A 2024 study in the British Journal of Educational Technology found that students using ChatGPT saw short-term essay score improvements but showed no meaningful gains in actual knowledge. The researchers identified "metacognitive laziness"-students became dependent on the tool and lost the ability to self-regulate and engage deeply. This is cognitive offloading in action.

The professor noticed this pattern in her own classroom. Some student work showed signs of assembly rather than intellectual struggle. The difference was visible to her. It wasn't visible to them.

Teaching Discernment, Not Bans

She rejected a simple ban. Instead, she asks students to write both with and without AI, then compare versions and justify their choices aloud. The goal is noticing: when does the tool accelerate routine work? When does it flatten complexity?

Many students arrive already anxious, already optimizing for grades rather than learning. They've spent years producing right answers instead of wrestling with hard questions. Before they can develop judgment about any tool, they need something more basic: trust in their own thinking.

The professor describes her position as an "unsettled middle"-neither fully embracing nor refusing the technology, but engaging with it critically. Her students often end up in the same uncertain space.

Learning to sit with that uncertainty matters.
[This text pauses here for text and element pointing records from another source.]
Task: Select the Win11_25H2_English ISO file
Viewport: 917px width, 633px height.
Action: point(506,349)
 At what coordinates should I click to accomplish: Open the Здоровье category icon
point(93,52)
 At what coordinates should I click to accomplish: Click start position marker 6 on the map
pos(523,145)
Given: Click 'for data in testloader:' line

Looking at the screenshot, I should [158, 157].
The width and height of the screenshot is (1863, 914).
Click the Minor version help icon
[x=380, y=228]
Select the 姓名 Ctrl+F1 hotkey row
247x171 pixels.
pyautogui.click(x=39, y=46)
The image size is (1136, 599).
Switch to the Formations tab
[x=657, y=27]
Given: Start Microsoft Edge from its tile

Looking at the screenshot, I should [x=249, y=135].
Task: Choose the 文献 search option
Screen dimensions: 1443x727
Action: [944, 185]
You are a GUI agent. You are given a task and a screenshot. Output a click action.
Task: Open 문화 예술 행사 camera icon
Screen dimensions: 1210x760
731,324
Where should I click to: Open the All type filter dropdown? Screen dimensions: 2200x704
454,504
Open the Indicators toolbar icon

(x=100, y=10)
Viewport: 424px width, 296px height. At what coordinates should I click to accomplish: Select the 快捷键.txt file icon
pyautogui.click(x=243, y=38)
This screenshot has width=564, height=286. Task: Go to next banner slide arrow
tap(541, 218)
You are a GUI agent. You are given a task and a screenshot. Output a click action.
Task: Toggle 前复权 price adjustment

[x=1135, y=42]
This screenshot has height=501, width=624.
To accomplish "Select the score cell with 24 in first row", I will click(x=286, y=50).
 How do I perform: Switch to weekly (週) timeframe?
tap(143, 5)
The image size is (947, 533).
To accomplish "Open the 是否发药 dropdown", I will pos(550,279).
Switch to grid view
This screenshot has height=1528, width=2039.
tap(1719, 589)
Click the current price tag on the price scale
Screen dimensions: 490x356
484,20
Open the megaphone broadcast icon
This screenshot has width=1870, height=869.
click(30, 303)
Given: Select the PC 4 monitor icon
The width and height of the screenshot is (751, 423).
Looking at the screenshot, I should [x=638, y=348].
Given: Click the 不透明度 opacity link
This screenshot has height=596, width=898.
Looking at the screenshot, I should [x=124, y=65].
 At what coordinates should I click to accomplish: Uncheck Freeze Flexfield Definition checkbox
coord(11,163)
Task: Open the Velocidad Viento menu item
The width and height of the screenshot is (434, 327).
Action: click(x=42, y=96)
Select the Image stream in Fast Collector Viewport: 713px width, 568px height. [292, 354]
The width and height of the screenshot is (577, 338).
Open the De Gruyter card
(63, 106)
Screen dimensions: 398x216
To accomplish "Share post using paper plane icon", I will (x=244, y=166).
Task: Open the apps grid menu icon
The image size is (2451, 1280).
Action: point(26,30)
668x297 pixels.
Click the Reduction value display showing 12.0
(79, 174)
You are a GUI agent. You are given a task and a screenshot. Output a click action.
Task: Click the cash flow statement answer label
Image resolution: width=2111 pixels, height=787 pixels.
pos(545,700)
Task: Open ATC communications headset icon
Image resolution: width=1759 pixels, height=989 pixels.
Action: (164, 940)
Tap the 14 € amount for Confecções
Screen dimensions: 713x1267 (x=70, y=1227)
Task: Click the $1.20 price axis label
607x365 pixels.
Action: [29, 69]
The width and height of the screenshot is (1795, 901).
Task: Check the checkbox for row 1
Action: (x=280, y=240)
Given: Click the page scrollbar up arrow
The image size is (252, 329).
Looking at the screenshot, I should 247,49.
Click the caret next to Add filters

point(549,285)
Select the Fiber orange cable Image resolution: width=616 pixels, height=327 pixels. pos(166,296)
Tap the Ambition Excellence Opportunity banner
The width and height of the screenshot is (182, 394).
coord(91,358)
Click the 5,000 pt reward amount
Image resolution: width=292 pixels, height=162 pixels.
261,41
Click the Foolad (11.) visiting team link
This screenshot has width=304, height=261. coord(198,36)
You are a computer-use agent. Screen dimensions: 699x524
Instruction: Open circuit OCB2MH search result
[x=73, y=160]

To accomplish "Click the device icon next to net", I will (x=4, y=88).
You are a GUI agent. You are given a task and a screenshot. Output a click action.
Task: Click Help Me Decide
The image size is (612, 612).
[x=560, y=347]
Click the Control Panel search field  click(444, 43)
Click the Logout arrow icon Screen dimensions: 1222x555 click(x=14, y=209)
Tolerating the slowness and mess of thinking things through, rather than reaching for frictionless answers, is where discernment begins.

If students will encounter these tools throughout their careers, ignoring that reality does them no favors. The responsibility is to help them develop judgment: when is a shortcut strategic, and when does it undermine their own thinking?

For educators working through this moment, the question isn't whether to allow AI. It's how to teach students to use it without losing themselves in the process.